What this task involves
Extract every line of the data below and reproduce each one verbatim, from the first line to the last.

Extracted entries
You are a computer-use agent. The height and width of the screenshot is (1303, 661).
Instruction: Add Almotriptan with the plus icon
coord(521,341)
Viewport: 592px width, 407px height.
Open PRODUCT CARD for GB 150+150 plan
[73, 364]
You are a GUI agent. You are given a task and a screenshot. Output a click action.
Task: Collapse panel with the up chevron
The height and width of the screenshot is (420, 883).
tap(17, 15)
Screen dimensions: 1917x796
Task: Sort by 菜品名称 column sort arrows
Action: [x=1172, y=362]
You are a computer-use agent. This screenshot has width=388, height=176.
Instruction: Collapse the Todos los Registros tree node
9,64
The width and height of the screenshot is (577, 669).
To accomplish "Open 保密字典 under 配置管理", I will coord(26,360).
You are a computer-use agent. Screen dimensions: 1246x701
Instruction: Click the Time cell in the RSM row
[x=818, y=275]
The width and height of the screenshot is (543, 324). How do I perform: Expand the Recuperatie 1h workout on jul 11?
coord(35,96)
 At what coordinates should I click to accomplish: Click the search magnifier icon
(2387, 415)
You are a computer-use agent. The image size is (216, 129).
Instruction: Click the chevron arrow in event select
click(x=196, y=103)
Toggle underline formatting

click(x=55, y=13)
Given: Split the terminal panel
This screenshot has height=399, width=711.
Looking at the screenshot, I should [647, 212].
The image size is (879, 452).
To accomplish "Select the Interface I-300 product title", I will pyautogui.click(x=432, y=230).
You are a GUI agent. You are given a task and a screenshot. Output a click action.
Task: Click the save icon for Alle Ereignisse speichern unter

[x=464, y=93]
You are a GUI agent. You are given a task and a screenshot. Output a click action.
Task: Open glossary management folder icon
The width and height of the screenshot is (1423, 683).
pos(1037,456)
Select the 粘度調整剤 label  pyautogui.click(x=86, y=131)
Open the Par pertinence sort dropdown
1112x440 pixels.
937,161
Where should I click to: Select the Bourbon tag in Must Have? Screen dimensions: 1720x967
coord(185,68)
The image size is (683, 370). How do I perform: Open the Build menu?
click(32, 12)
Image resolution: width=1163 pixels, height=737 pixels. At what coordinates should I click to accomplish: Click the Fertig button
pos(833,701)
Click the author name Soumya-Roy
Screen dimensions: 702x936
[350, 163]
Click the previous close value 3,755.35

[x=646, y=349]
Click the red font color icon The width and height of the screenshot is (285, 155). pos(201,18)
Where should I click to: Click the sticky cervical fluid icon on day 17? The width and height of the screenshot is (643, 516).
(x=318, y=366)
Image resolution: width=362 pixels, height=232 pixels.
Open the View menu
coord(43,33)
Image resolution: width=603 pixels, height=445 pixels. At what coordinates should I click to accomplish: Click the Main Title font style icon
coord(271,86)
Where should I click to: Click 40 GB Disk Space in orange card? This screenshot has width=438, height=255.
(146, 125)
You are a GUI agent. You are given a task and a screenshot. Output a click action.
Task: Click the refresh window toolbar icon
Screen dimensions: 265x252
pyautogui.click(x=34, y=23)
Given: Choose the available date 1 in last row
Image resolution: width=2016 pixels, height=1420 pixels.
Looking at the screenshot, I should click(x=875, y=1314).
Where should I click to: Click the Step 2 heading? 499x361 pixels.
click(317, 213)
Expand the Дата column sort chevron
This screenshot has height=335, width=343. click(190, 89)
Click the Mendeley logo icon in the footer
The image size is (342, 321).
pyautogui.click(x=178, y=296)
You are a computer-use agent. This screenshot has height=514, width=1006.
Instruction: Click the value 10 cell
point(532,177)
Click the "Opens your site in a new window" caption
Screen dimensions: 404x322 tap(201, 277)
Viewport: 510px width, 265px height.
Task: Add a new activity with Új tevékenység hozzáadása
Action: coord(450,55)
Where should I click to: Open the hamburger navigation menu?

Expected answer
You are a computer-use agent. The height and width of the screenshot is (1303, 661).
Instruction: Add Almotriptan with the plus icon
coord(521,341)
Viewport: 592px width, 407px height.
Open PRODUCT CARD for GB 150+150 plan
[73, 364]
You are a GUI agent. You are given a task and a screenshot. Output a click action.
Task: Collapse panel with the up chevron
The height and width of the screenshot is (420, 883).
tap(17, 15)
Screen dimensions: 1917x796
Task: Sort by 菜品名称 column sort arrows
Action: [x=1172, y=362]
You are a computer-use agent. This screenshot has width=388, height=176.
Instruction: Collapse the Todos los Registros tree node
9,64
The width and height of the screenshot is (577, 669).
To accomplish "Open 保密字典 under 配置管理", I will coord(26,360).
You are a computer-use agent. Screen dimensions: 1246x701
Instruction: Click the Time cell in the RSM row
[x=818, y=275]
The width and height of the screenshot is (543, 324). How do I perform: Expand the Recuperatie 1h workout on jul 11?
coord(35,96)
 At what coordinates should I click to accomplish: Click the search magnifier icon
(2387, 415)
You are a computer-use agent. The image size is (216, 129).
Instruction: Click the chevron arrow in event select
click(x=196, y=103)
Toggle underline formatting

click(x=55, y=13)
Given: Split the terminal panel
This screenshot has height=399, width=711.
Looking at the screenshot, I should [647, 212].
The image size is (879, 452).
To accomplish "Select the Interface I-300 product title", I will pyautogui.click(x=432, y=230).
You are a GUI agent. You are given a task and a screenshot. Output a click action.
Task: Click the save icon for Alle Ereignisse speichern unter

[x=464, y=93]
You are a GUI agent. You are given a task and a screenshot. Output a click action.
Task: Open glossary management folder icon
The width and height of the screenshot is (1423, 683).
pos(1037,456)
Select the 粘度調整剤 label  pyautogui.click(x=86, y=131)
Open the Par pertinence sort dropdown
1112x440 pixels.
937,161
Where should I click to: Select the Bourbon tag in Must Have? Screen dimensions: 1720x967
coord(185,68)
The image size is (683, 370). How do I perform: Open the Build menu?
click(32, 12)
Image resolution: width=1163 pixels, height=737 pixels. At what coordinates should I click to accomplish: Click the Fertig button
pos(833,701)
Click the author name Soumya-Roy
Screen dimensions: 702x936
[350, 163]
Click the previous close value 3,755.35

[x=646, y=349]
Click the red font color icon The width and height of the screenshot is (285, 155). pos(201,18)
Where should I click to: Click the sticky cervical fluid icon on day 17? The width and height of the screenshot is (643, 516).
(x=318, y=366)
Image resolution: width=362 pixels, height=232 pixels.
Open the View menu
coord(43,33)
Image resolution: width=603 pixels, height=445 pixels. At what coordinates should I click to accomplish: Click the Main Title font style icon
coord(271,86)
Where should I click to: Click 40 GB Disk Space in orange card? This screenshot has width=438, height=255.
(146, 125)
You are a GUI agent. You are given a task and a screenshot. Output a click action.
Task: Click the refresh window toolbar icon
Screen dimensions: 265x252
pyautogui.click(x=34, y=23)
Given: Choose the available date 1 in last row
Image resolution: width=2016 pixels, height=1420 pixels.
Looking at the screenshot, I should click(x=875, y=1314).
Where should I click to: Click the Step 2 heading? 499x361 pixels.
click(317, 213)
Expand the Дата column sort chevron
This screenshot has height=335, width=343. click(190, 89)
Click the Mendeley logo icon in the footer
The image size is (342, 321).
pyautogui.click(x=178, y=296)
You are a computer-use agent. This screenshot has height=514, width=1006.
Instruction: Click the value 10 cell
point(532,177)
Click the "Opens your site in a new window" caption
Screen dimensions: 404x322 tap(201, 277)
Viewport: 510px width, 265px height.
Task: Add a new activity with Új tevékenység hozzáadása
Action: coord(450,55)
Where should I click to: Open the hamburger navigation menu?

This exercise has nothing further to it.